*** SUPPLIED DATA Section Begins ***

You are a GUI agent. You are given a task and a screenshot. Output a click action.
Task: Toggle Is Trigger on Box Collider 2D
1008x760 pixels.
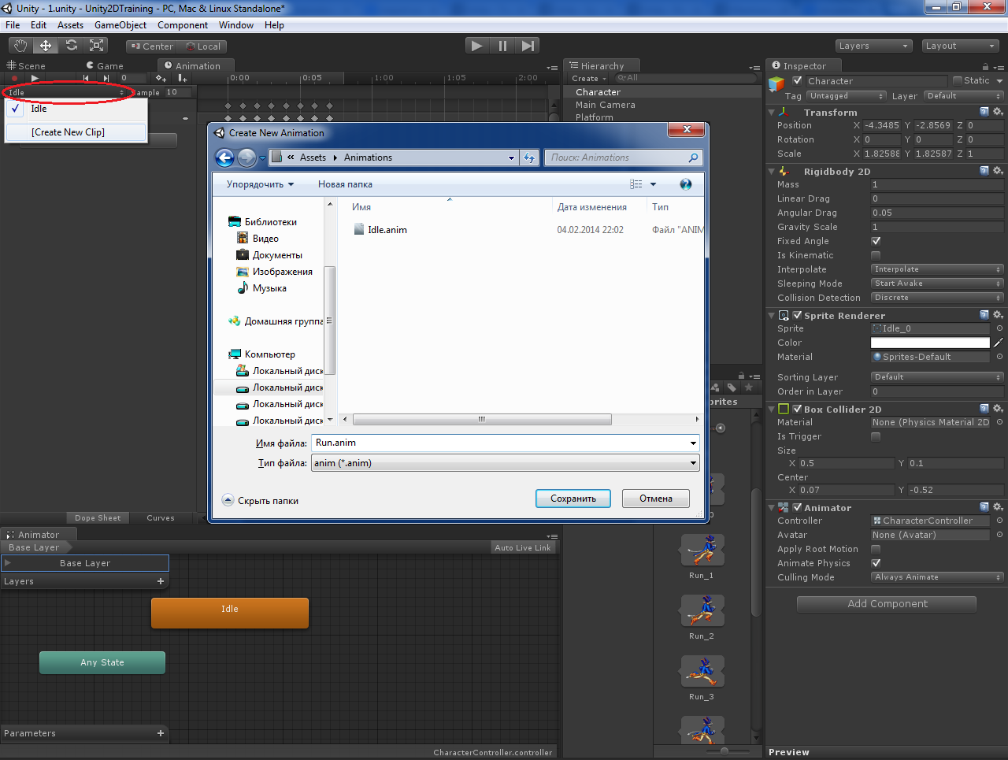coord(876,436)
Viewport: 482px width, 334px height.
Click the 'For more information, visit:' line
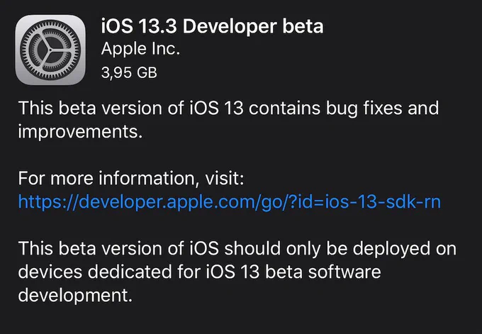pos(131,179)
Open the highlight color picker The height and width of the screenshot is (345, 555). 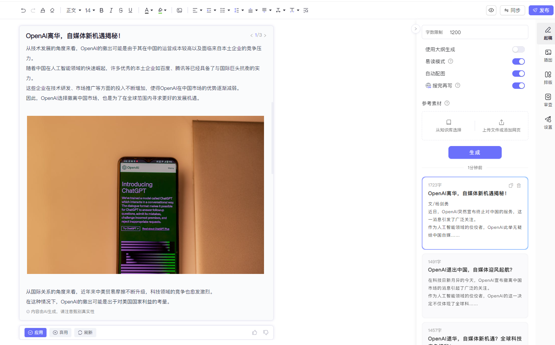[x=165, y=10]
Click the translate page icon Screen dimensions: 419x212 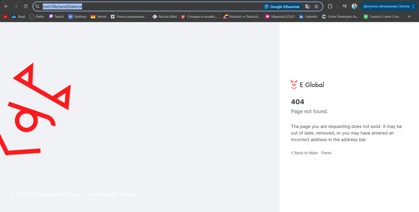point(308,6)
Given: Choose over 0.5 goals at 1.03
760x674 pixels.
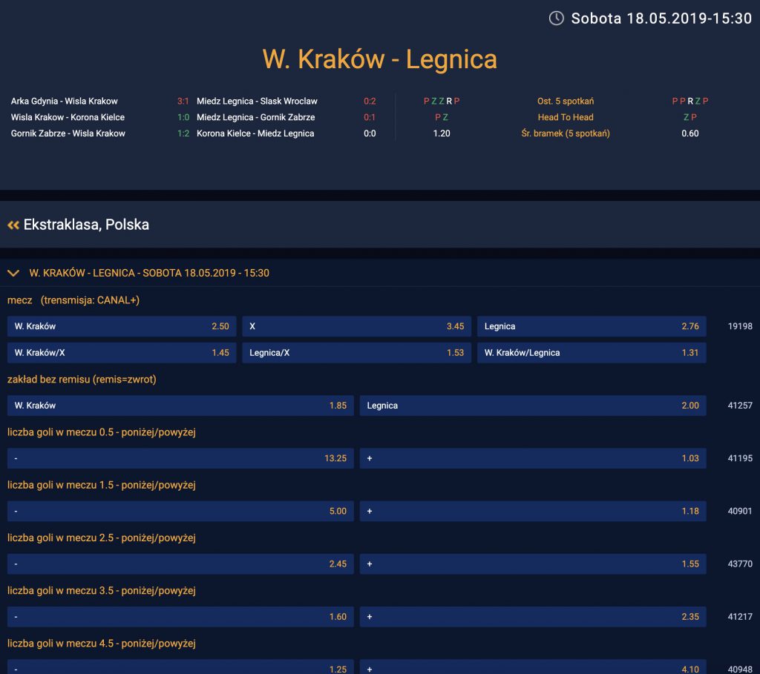Looking at the screenshot, I should (x=533, y=458).
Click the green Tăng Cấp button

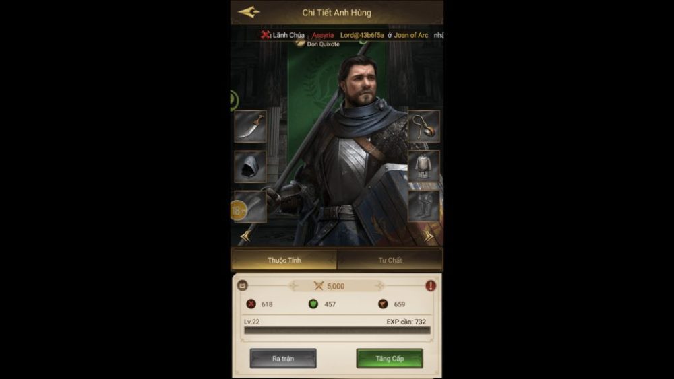pos(390,358)
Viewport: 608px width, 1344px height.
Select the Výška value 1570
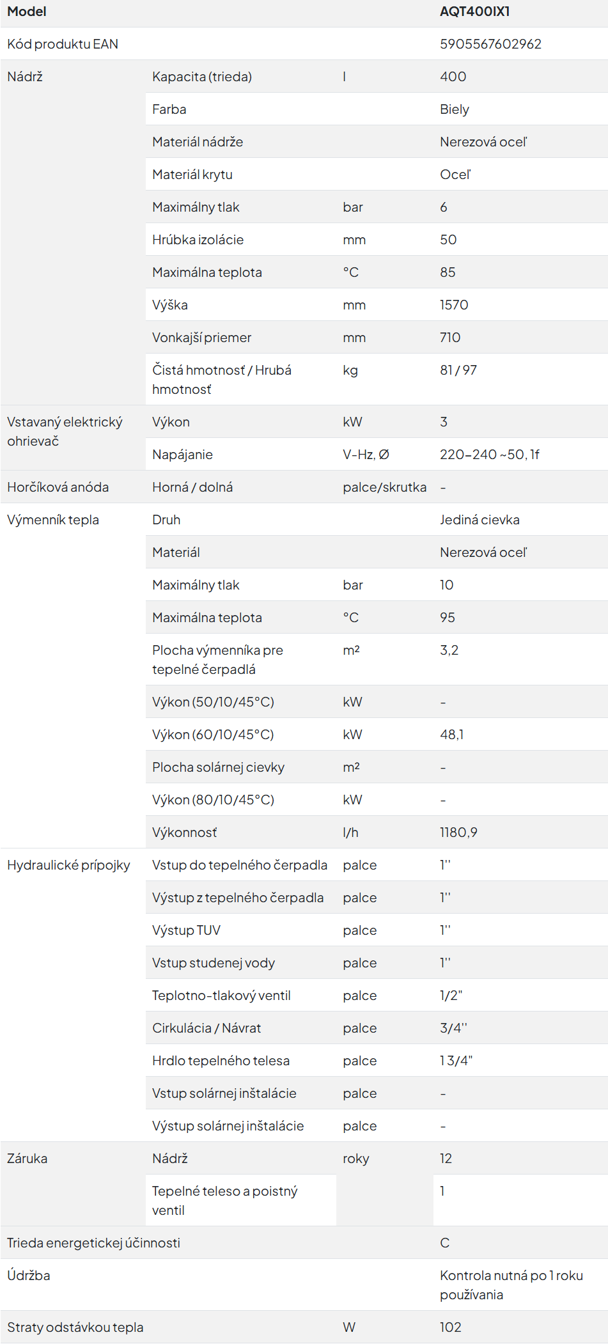tap(454, 305)
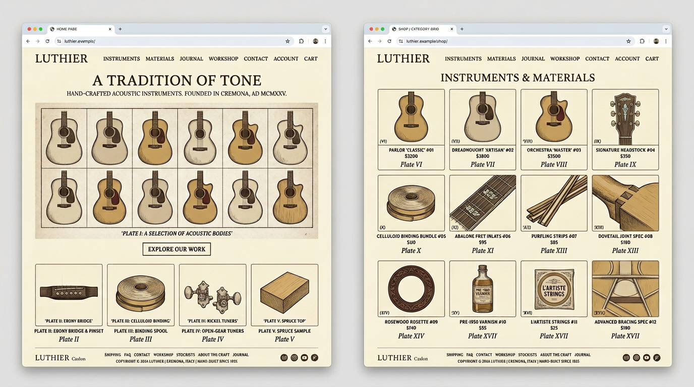
Task: Open new tab in right browser window
Action: [462, 29]
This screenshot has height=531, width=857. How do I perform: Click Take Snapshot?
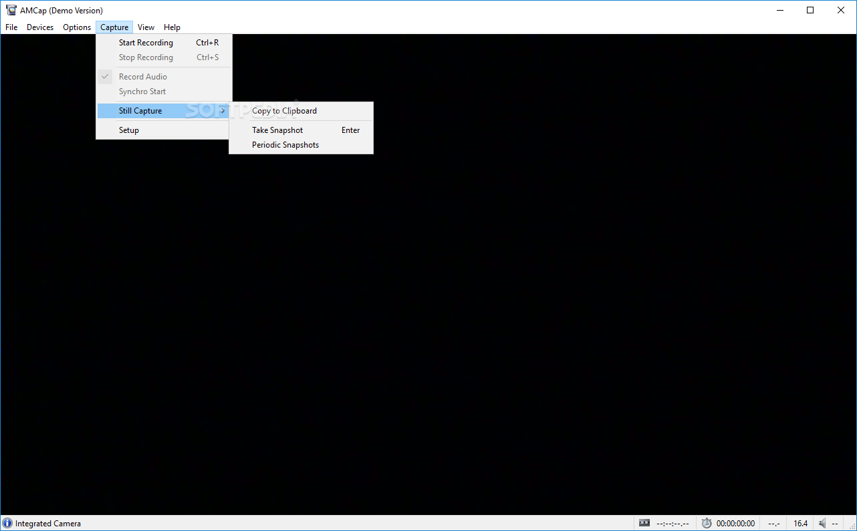click(x=277, y=130)
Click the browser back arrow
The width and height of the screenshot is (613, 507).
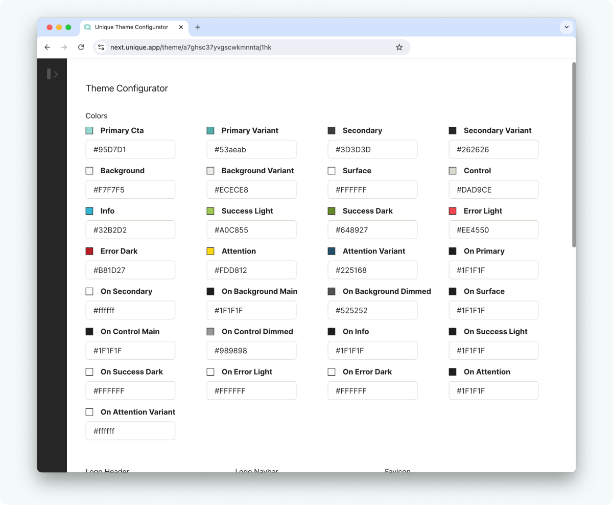48,48
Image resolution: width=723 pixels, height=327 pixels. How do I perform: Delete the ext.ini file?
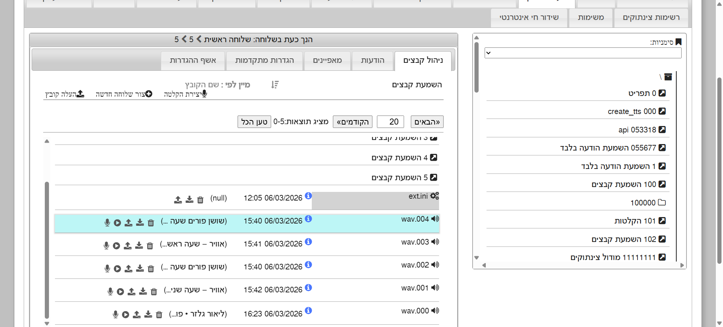tap(200, 200)
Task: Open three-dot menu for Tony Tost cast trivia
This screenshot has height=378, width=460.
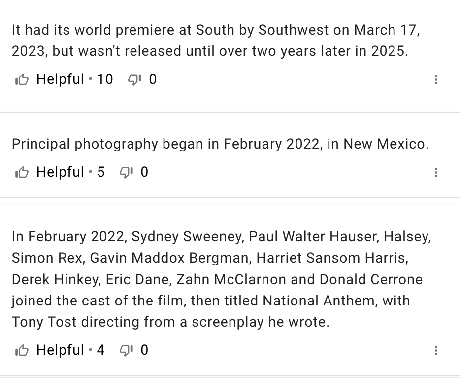Action: [436, 350]
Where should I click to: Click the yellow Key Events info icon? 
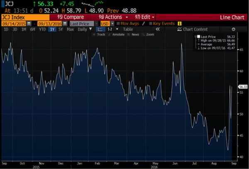[x=179, y=24]
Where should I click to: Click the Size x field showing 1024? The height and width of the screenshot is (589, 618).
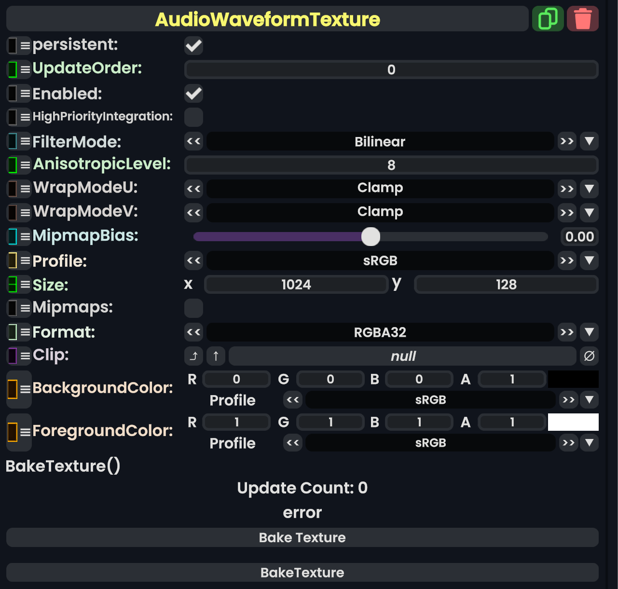[296, 285]
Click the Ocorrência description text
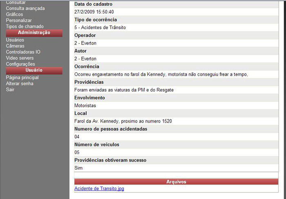This screenshot has width=286, height=199. [x=161, y=74]
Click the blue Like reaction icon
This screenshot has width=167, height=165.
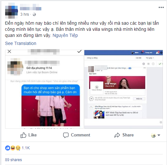[8, 148]
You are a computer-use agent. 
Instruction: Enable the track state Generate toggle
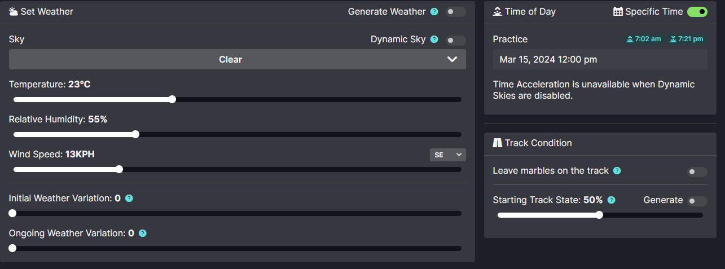(x=697, y=201)
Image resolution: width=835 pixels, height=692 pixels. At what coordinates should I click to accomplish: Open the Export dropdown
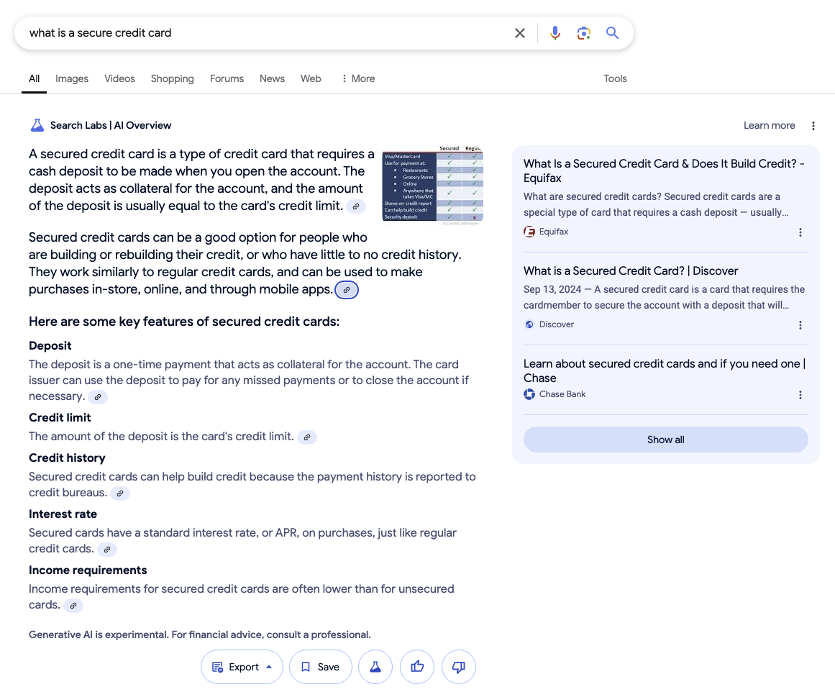click(x=242, y=667)
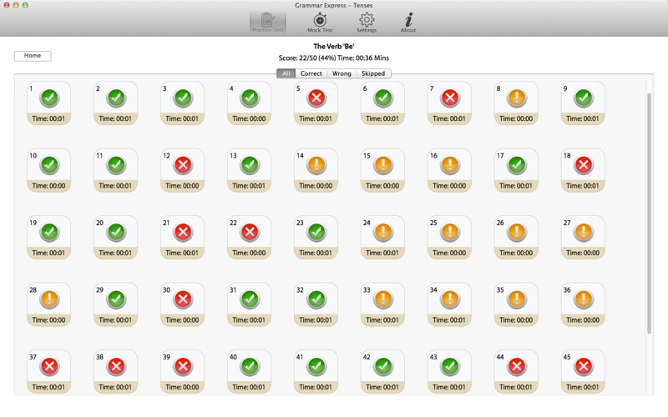Open wrong question 45 tile
Viewport: 668px width, 417px height.
(584, 365)
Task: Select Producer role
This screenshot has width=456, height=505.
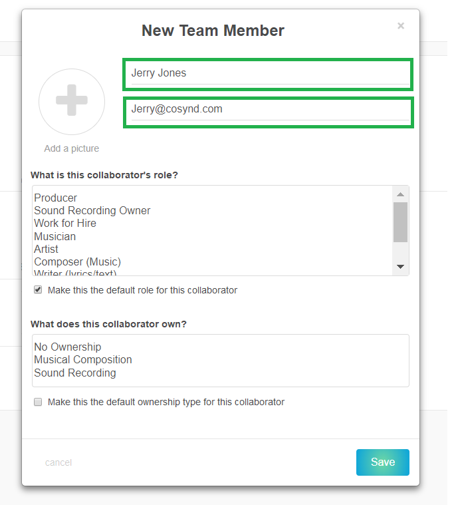Action: (x=56, y=198)
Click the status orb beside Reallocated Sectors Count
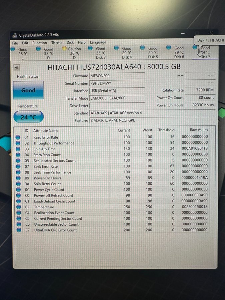Image resolution: width=225 pixels, height=300 pixels. point(18,161)
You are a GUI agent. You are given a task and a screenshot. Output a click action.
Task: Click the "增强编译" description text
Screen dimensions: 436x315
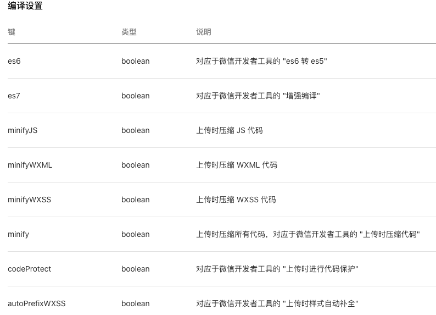[301, 96]
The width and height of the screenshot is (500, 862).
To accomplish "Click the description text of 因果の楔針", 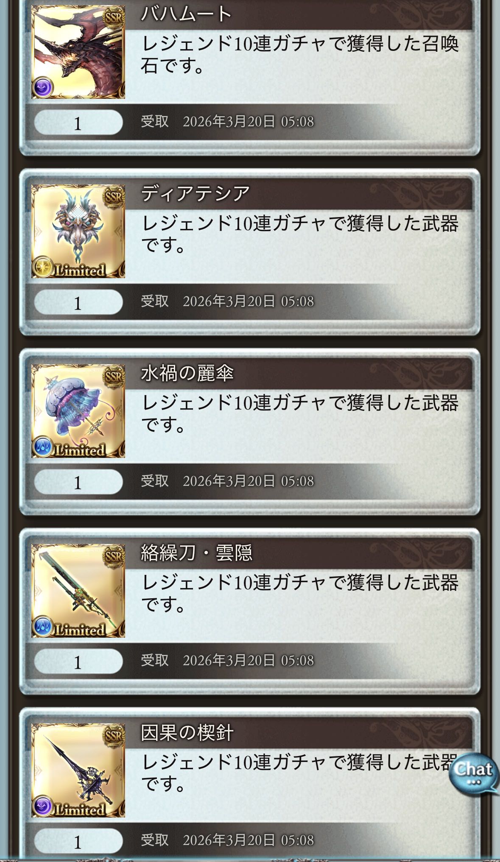I will [299, 773].
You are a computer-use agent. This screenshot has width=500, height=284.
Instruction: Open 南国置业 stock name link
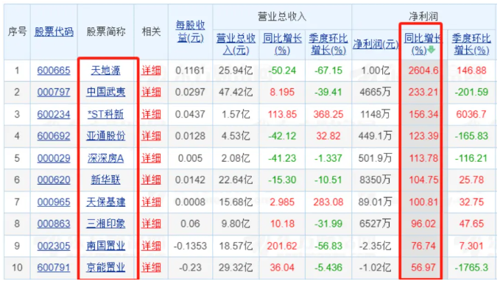(105, 246)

*** SUPPLIED DATA Section Ends ***

WHAT THE TASK REQUIRES - Look through the listing above and copy each line where the string "computer" occurs.

RESPONSE BELOW -
You are a computer-use agent. 
You are a computer-use agent. This screenshot has width=500, height=284.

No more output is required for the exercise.